◆ Screenshot grounding data ◆
BEGIN

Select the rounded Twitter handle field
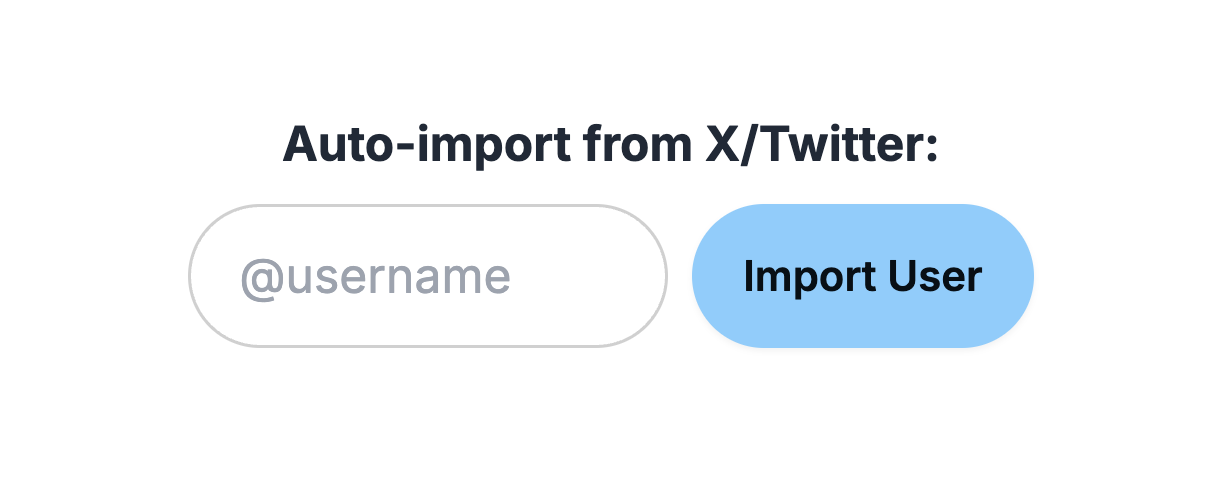The image size is (1230, 498). pyautogui.click(x=428, y=276)
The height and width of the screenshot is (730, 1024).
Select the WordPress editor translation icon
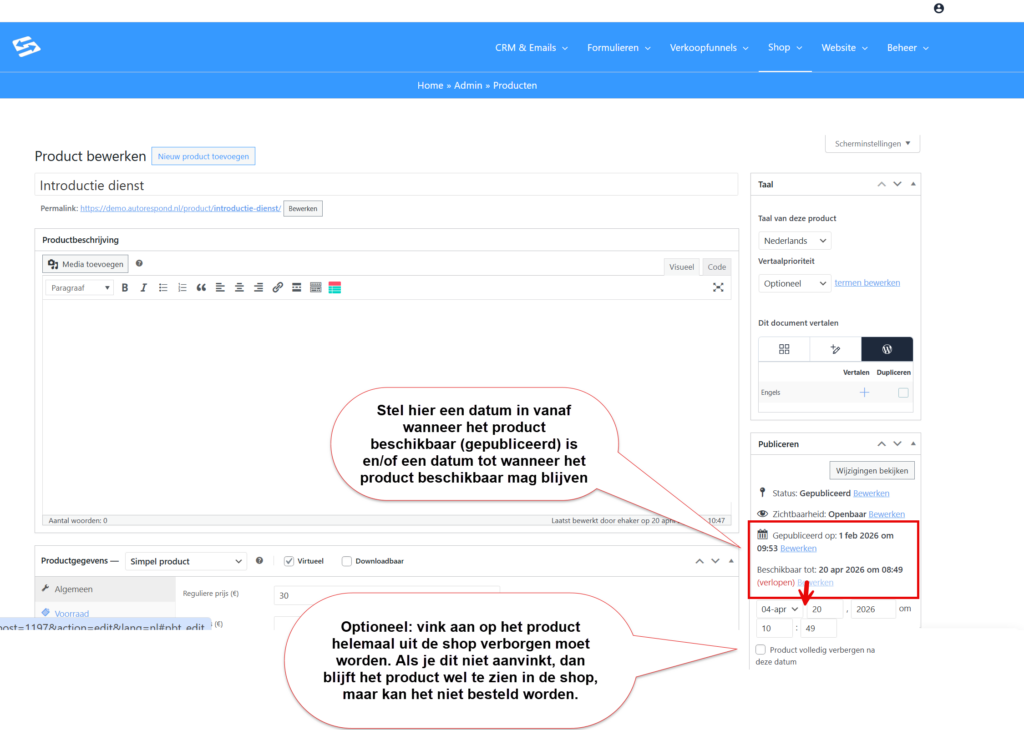[886, 349]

END

Except for the pictures, write the data out exactly.

Select the rounded Twitter handle field
The image size is (1230, 498). pyautogui.click(x=428, y=276)
The height and width of the screenshot is (730, 1024).
Select the WordPress editor translation icon
[886, 349]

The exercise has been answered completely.